Purpose The purpose of this post is to summarize my learnings from John Fox book titled “An R and S Plus companion to Applied Regression”

Although I have read Faraway Linear Models with R, I would like to take 3 hours to go through this entire book and write down any specific code learnings from this book.

Chapter 3 TOOL : Histogram

> library(car)
> attach(Prestige)
> hist(income, n.bins(income))

JohnFoxRegression-001.jpg

n.bins implements Freedman - Diaconis formula for density estimation

TOOL : Stem and box plot

> stem(income)
  The decimal point is 3 digit(s) to the right of the |


   0 | 6979
   2 | 44689001125556667999
   4 | 012233456777881111234566889
   6 | 01233556679901145679
   8 | 000012334488999936
  10 | 4004
  12 | 45
  14 | 026
  16 | 5
  18 | 3
  20 |
  22 |
  24 | 39

JohnFoxRegression-002.jpg

TOOL : Density Estimates

> hist(income, nclass = n.bins(income), prob = T)
> lines(density(income), lwd = 2)
> box()
> lines(density(income, adjust = 0.5), lwd = 1)

JohnFoxRegression-003.jpg

TOOL : Quantile Plot

> qq.plot(income)

JohnFoxRegression-004.jpg

TOOL : Box Plot

> boxplot(income)

JohnFoxRegression-005.jpg

TOOL : Scatter Plot

> scatterplot(income, prestige, span = 0.6, lwd = 3)

JohnFoxRegression-006.jpg

TOOL : Coded Scatter Plots

> scatterplot(prestige ~ income | type, span = 0.6, lwd = 3)
> detach(Prestige)

JohnFoxRegression-007.jpg

TOOL : Jitter

> attach(Vocab)
> par(mfrow = c(1, 2))
> plot(education, vocabulary, main = "Without Jitter")
> plot(jitter(education), jitter(vocabulary), main = "With Jitter")
> abline(lm(vocabulary ~ education))
> lines(lowess(education, vocabulary, f = 0.2), lwd = 3)

JohnFoxRegression-008.jpg

lowess , an acronym for locally weighted regression.

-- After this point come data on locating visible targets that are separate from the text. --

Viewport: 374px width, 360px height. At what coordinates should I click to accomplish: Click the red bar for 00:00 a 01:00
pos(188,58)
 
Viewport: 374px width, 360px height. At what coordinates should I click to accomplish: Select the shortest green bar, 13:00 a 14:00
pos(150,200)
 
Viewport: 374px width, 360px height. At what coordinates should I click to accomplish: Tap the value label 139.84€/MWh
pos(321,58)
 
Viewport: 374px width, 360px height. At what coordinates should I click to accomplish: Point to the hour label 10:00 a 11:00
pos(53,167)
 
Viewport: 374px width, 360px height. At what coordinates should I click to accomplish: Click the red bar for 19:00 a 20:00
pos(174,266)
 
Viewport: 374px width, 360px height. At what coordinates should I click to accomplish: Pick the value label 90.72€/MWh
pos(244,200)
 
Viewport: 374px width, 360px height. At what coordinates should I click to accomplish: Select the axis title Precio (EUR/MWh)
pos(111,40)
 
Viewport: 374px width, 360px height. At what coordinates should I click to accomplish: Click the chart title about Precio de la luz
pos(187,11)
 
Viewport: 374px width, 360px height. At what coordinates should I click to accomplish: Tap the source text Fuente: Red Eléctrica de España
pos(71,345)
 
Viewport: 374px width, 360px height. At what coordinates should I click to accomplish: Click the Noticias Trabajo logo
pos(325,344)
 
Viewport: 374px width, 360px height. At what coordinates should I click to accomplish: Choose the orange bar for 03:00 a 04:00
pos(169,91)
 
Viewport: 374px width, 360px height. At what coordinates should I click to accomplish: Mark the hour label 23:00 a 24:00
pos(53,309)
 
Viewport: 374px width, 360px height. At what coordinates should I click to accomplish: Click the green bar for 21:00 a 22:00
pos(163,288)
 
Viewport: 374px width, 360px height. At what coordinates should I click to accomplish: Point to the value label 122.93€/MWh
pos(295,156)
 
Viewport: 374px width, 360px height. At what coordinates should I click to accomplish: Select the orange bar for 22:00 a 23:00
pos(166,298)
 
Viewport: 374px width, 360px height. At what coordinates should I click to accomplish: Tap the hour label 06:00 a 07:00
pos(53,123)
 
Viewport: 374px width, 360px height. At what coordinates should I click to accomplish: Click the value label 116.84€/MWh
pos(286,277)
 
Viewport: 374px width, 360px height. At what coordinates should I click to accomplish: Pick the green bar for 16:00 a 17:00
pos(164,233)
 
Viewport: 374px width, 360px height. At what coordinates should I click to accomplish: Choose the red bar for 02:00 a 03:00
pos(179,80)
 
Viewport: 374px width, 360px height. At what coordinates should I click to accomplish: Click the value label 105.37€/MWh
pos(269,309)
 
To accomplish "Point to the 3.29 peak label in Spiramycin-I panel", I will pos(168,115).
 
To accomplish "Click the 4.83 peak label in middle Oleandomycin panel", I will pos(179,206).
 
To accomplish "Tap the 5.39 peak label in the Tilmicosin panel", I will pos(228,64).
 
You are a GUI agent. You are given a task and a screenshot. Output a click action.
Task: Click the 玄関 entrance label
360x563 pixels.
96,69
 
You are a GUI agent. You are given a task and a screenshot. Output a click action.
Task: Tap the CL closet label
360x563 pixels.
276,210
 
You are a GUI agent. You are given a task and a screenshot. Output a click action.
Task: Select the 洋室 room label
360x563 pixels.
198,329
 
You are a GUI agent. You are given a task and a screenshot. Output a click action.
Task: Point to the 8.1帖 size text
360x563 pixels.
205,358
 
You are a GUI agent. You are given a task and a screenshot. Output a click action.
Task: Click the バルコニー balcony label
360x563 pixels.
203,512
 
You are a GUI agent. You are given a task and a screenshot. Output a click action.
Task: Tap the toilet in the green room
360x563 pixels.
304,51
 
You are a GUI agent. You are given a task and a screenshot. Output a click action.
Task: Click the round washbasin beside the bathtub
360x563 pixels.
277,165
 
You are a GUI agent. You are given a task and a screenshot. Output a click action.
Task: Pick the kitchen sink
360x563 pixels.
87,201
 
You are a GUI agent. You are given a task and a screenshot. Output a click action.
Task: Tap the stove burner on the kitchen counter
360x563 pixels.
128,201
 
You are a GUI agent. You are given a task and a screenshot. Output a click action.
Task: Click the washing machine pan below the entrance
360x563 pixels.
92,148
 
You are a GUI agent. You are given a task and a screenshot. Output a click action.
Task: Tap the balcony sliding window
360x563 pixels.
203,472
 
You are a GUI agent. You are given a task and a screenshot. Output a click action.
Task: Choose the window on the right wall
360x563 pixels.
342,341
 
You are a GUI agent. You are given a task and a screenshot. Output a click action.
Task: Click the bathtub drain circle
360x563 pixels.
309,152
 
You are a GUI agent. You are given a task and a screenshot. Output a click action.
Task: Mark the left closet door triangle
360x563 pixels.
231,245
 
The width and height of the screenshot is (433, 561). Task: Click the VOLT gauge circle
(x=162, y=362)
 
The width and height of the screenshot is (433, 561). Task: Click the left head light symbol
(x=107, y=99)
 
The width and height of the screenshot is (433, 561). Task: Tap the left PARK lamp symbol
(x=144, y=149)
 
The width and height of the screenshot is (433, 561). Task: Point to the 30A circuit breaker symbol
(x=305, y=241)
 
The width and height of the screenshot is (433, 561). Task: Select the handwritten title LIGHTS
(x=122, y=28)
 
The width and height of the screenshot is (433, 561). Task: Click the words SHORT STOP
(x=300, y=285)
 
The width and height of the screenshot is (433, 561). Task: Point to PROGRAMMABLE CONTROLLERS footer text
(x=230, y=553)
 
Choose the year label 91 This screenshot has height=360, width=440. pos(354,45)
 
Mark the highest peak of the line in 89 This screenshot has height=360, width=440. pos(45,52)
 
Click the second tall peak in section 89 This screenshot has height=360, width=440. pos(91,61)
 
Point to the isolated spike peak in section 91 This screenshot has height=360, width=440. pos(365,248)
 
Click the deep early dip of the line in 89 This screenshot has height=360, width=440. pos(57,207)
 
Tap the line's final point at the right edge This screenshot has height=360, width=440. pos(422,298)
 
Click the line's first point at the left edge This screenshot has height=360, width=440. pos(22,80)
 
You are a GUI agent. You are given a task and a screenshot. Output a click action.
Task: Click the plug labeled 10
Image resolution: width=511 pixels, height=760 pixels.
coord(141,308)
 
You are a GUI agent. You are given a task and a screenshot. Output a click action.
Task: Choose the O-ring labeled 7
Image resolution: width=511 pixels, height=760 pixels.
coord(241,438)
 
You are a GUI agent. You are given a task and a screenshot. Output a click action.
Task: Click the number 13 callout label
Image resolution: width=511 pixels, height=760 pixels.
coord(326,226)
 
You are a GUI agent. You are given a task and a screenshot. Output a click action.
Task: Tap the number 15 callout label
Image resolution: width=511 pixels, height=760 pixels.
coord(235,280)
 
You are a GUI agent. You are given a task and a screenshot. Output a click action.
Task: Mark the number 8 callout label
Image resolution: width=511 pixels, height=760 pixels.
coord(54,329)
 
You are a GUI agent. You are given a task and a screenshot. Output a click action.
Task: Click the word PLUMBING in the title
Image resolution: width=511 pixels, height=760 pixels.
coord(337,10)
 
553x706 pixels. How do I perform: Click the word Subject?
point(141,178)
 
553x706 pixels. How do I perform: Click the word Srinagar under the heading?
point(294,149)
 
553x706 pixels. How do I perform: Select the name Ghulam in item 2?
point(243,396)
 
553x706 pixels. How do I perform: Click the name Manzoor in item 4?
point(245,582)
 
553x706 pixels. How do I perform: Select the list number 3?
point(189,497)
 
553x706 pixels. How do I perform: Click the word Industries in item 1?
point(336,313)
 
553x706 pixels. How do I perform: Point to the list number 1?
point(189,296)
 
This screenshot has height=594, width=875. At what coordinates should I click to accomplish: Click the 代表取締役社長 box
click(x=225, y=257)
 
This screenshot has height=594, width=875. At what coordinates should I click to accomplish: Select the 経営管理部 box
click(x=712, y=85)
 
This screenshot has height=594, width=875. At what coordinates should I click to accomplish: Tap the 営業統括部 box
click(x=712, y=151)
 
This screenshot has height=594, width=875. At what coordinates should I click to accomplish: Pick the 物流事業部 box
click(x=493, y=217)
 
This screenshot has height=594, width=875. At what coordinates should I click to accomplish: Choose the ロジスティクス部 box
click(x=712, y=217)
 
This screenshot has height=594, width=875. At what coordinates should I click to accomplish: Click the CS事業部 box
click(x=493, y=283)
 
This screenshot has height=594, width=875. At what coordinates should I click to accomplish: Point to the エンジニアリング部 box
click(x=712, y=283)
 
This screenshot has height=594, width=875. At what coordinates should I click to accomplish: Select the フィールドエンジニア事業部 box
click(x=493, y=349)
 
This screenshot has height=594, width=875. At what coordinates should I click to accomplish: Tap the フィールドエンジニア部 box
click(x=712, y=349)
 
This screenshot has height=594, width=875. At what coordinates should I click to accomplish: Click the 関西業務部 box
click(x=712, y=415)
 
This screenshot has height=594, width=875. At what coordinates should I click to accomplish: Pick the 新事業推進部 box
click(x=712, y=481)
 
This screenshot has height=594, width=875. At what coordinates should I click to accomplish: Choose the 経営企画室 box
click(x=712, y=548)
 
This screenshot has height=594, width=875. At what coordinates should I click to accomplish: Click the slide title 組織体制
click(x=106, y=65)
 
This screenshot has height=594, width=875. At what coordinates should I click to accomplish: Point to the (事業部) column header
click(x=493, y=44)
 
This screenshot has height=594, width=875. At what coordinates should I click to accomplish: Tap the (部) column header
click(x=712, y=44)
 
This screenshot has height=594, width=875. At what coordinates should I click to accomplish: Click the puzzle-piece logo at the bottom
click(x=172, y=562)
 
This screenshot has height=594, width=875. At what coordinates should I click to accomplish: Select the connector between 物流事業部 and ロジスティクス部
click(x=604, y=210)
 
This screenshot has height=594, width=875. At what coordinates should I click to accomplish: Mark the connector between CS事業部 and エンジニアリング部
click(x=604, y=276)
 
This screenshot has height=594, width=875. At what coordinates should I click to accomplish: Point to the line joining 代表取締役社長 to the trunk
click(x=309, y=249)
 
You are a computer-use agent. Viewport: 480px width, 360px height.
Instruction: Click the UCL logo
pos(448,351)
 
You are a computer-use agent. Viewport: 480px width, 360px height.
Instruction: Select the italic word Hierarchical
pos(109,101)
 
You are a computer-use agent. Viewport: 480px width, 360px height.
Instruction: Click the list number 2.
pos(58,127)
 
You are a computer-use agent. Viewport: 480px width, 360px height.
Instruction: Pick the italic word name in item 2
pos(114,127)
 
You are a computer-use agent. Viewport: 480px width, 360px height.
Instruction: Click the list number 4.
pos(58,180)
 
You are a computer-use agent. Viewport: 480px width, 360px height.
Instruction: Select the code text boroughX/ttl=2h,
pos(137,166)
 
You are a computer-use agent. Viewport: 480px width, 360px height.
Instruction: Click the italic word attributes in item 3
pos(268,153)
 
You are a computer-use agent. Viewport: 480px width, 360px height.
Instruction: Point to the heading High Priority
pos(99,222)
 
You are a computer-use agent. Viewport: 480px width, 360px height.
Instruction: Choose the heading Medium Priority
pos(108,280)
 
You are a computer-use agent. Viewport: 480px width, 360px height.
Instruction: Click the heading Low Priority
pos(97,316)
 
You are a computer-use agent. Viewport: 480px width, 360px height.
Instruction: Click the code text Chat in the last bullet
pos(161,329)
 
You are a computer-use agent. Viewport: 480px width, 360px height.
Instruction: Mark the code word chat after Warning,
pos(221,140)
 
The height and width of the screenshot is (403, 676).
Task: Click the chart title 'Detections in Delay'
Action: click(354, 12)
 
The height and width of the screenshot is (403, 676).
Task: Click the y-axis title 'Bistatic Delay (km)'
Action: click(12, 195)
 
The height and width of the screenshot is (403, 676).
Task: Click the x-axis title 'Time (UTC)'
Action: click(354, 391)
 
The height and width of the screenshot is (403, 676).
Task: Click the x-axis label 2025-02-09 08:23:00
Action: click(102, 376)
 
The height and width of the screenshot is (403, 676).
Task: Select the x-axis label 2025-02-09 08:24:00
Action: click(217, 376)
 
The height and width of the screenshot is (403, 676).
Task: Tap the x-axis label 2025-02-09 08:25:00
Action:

TOOL : Bivariate Density Estimates

> library(sm)
> attach(SLID)
> par(mfrow = c(1, 1))
> valid <- complete.cases(wages, education)
> sm.density(cbind(education[valid], wages[valid]), display = "image",
+     col = gray(seq(1, 0, length = 100)))
Warning: weights overwritten by binning
> points(jitter(education, amount = 0.25), wages, cex = 0.15)
> box()
> lines(lowess(education[valid], wages[valid], f = 1/3), lwd = 3)
> remove(valid)

JohnFoxRegression-009.jpg

TOOL : Parallel Box plots

> attach(Ornstein)
> boxplot(interlocks ~ nation)

JohnFoxRegression-010.jpg

TOOL : Scatterplot Matrices

> attach(Prestige)
> scatterplot.matrix(cbind(prestige, income, education, women),
+     diagonal = "density", span = 0.75)

JohnFoxRegression-011.jpg

TOOL : Conditional Plots

> attach(SLID)
> coplot(log(wages) ~ education | age + sex, panel = panel.car,
+     col = gray(0.5), lwd = 3, cex = 0.4)

JohnFoxRegression-012.jpg

TOOL : Box cox transformation

> summary(box.cox.powers(income))
Box-Cox Transformation to Normality


 Est.Power Std.Err. Wald(Power=0) Wald(Power=1)
    0.1793   0.1108        1.6179       -7.4062


L.R. test, power = 0:  2.7103   df = 1   p = 0.0997
L.R. test, power = 1:  47.261   df = 1   p = 0

Two additional tools that I learnt about are - Bulging rule and apply transformations accordingly - Spread level plot where the plot is between the log IQR and log median.